Tool also work at their own pace.  Lateralus is only their third 
album of new material since 1993, and it reflects only the 
most modest shift in their big, lumbering thud & roll.  By now, 
they have their own formula down cold:Start each song with a 
creepy rumble, whip it into a frentic rage, slow it down for a 
gentler interlude, then rev it back up for the finale.  It's the 
sound of a giant beast slowly rousing from a slumber, raising 
havoc, and then settling back in again.


''Lateralus'' reasserts Tool's strengths: the way guitarist 
Adam Jones plays an ever shifting array of wormy riffs and 
avoids guitar solo clichés; the way Maynard James Keenan's 
voice shifts from full throttle bellow to subtler singing, with a 
brief bit of Middle Eastern phrasing along the way; the 
bludgeoning power that results when Jones, drummer Danny 
Carey, and bassist Justin Chancellor lock in together. Then 
there's the impressive way Keenan stretches out the 
word ''suck'' to 10 full seconds in the bile filled attack ''Ticks 
& Leeches.''


Keenan also supplies ''Lateralus'' with its occasional new, and 
welcome, changes. As always, he's more than happy to pick 
over every mistake he ever made in life and pummel his 
brain senseless in the process. (He's still the overthinking 
man's headbanger.) He makes like he was born to suffer 
in ''The Patient'' and castigates his ''narcissism'' 
in ''Reflection.'' But in a sign that he too is wearying of the 
Tortured Young Man shtick, Keenan appears to be 
reaching out to other people with something other than a 
baseball bat. It's hard to state that as fact; Keenan's lyrics, 
as always, remain elliptical. But ''Parabol'' and ''Parabola'' 
seem to be about lovemaking (''Recognize this as a holy gift 
and celebrate this chance to be alive and breathing,'' he 
sings in the latter). The entire lyric of ''Mantra [sic]'' is ''I love 
you. [sic]'' And the romantic turmoil alluded to in ''Schism'' 
isn't all naysaying: ''Doomed to crumble unless we grow, and 
strengthen our communication,'' he consoles, unexpectedly.

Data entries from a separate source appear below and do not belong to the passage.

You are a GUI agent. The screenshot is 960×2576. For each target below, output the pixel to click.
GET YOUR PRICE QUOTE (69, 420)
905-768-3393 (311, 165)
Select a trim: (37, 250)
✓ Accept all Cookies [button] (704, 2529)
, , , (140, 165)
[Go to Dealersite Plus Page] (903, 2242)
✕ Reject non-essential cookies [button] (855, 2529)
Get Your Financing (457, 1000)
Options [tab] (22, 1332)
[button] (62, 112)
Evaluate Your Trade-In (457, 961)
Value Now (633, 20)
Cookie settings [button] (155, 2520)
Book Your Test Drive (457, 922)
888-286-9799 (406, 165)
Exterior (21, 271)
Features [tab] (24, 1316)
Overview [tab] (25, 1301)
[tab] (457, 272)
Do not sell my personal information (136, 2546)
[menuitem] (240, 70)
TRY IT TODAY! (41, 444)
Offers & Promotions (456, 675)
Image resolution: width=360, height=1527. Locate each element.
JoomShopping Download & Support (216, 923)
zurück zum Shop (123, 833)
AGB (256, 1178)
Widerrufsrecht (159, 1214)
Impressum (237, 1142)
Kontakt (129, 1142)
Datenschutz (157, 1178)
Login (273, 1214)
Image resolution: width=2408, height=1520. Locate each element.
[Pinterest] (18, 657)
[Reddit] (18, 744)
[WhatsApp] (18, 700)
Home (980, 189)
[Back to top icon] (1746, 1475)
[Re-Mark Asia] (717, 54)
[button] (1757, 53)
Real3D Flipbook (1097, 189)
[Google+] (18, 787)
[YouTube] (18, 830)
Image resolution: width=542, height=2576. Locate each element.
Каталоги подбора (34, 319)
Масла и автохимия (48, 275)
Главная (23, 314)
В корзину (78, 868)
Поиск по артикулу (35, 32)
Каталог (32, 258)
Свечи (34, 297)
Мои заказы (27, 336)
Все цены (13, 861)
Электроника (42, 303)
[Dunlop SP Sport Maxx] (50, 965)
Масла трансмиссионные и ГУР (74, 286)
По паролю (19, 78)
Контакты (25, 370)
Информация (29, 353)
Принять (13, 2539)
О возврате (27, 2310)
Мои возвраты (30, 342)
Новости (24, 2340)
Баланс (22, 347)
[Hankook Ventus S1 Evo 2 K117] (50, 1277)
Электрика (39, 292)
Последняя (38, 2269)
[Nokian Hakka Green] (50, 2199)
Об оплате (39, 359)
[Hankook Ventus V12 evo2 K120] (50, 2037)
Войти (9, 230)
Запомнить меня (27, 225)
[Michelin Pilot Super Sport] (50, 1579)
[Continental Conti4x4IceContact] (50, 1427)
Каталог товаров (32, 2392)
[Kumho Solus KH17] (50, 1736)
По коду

For all of Keenan's explorations, though, ''Lateralus'' 
repeatedly takes one step back. It isn't simply that formula 
is formula. The music has a clean, fluid flow but sounds thin 
blooded and far less visceral -- freeze dried -- next to newer, 
younger Ozzfest regulars, like Staind, who have followed in 
Tool's wake. Also, the band has admitted in interviews that 
the three musicians worked on the tracks while Keenan was 
off touring with side project A Perfect Circle, and the effect is 
noticeable. At times, his generalized musings seem to 
have been grafted onto the slithery melodies at random. As 
much as Keenan wants to break out of his mold, at least to 
some degree, the band keeps pulling him back 
in. ''Lateralus'' leaves you admiring Tool's principles while 
wishing they'd spent the last half decade getting out more.